Nowadays I approach a new Neal Morse album with a mixture of excitement and trepidation. His music is always interesting (if formulaic) but too often the lyrics have me reaching for (a) a sick bag or (b) the collected works of Aleister Crowley. Prior to last year’s “Testimony 2” I was always able to wash down the overtly Christian lyrics with a spoonful of sulphur. The song ‘Jayda’ from that album was too much to swallow though, a lyric in which Neal attributes the healing of a hole in his daughter’s heart to a miracle from God. This, and the subsequent sermon which preceded it when played live, left me in a state of crisis with Mr Morse’s music. The supergroup project, Flying Colors, tided me over – a superb high octane mix of prog and classic rock, it was a relief to have God pushed to the sideline for a while and fall in love again with Neal the musician.

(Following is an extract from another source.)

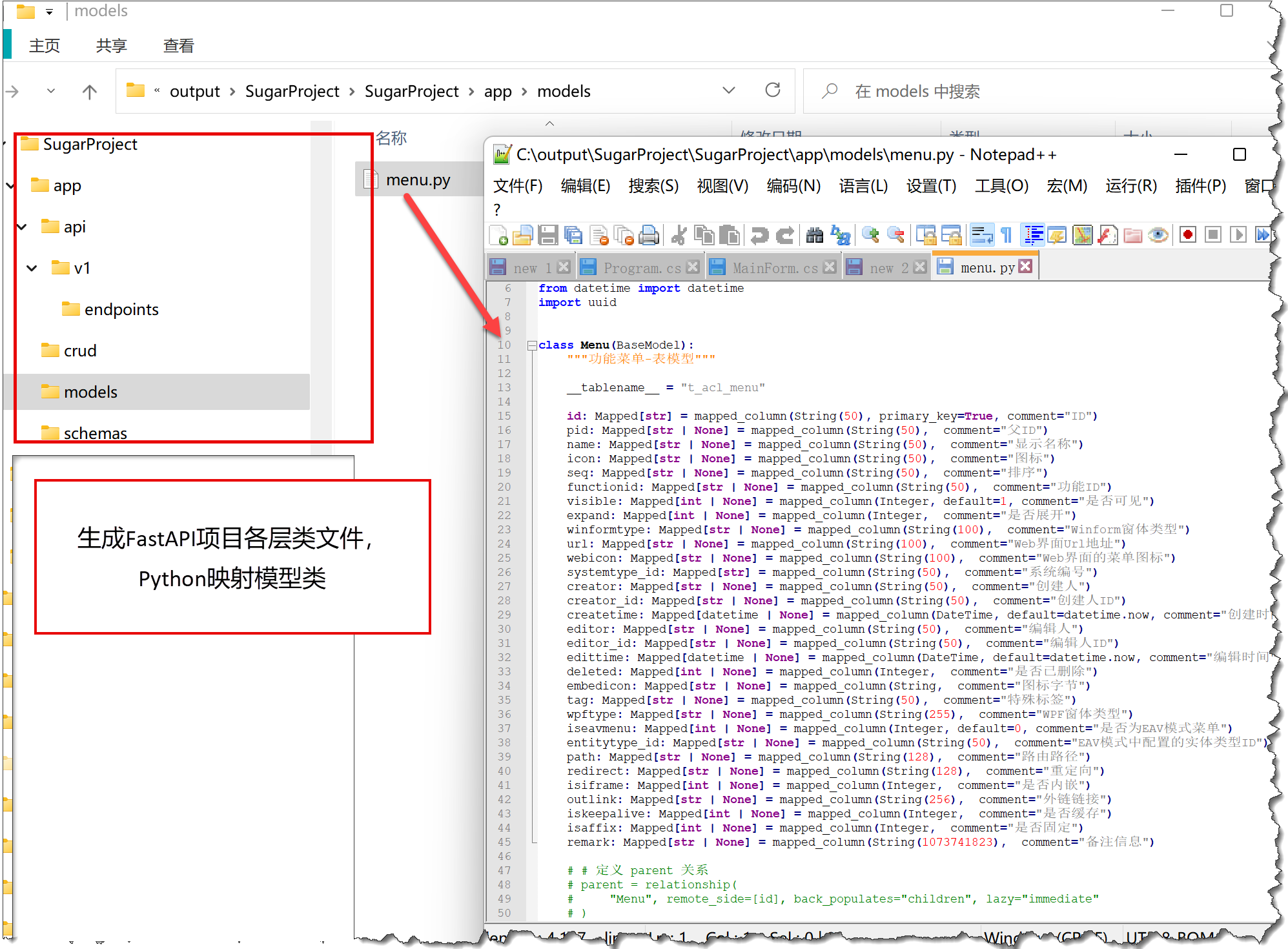This screenshot has width=1288, height=949.
Task: Open the 编码(N) menu
Action: [x=793, y=186]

“Momentum”, I am happy to report, is much less evangelical than “Testimony 2”. I haven’t read the lyrics as I don’t want to ruin the album for myself which is a fine collection of tracks. The usual elements are in place. Epic symphonic prog with twisty turny passages and kaleidoscopic Gentle Giant harmony vocal pastiche. Once again Mike Portnoy is the sticksman of choice. It’s difficult to think of another drummer who could interpret Morse’s music and infuse it with such excitement and voracity. From Flying Colors to Transatlantic to Morse’s solo albums, Portnoy is the perfect partner and no matter what problems I encounter with Morse’s preaching, the music these two create together is always miraculous.
The title track does what it says on the tin. A propulsive, driving track with plenty of widdly keyboard parts, it would sit happily on a Flying Colors or Transatlantic album and Portnoy is an absolute powerhouse as ever. ‘Thoughts Part 5’ is the latest episode in the saga begun in 1997 on Spock’s Beard’s ‘Beware of Darkness’. If you’ve heard any of the previous parts of this song cycle you’ll know what to expect – serpentine riffing and seemingly impossible time signatures. Each part pays homage to ‘Knots’ from Gentle Giant’s seminal “Octopus”. Knots/Thoughts, geddit? Multiple vocal lines sing in canon to create a bewildering tapestry. It’s all very cleverly done but on the fifth part the joke is wearing thin.
‘Smoke and Mirrors’ is a ballad which is well-programmed as a palate-cleanser from the prog excesses of ‘Thoughts’ and is followed by ‘Weathering Sky’, a more straightforward rock song. ‘Freak’ features a George Martin-esque string section (think ‘Eleanor Rigby’) which lends a forward …ahem… momentum to the track which is otherwise mired in in-your-face evangelism.
The album closer is a catchy 33 minute ditty entitled ‘World Without End’. This is Morse doing what he does best, stretching ideas out over a good ol’ prog epic, revisiting themes and adding variations along the way. For all my distaste at his preachy lyrics I can’t deny that Neal is the master of long-form symphonic prog and has been since his Spock’s days. This is a wonderful track and rounds off a great album. It’s good to be able to enjoy Neal’s music again after being offended to the point of walking out of his last solo gig. I suspect my love-hate relationship with his output will continue for some time. If I hated ‘Jayda’ I love “Momentum” and I hope you will too.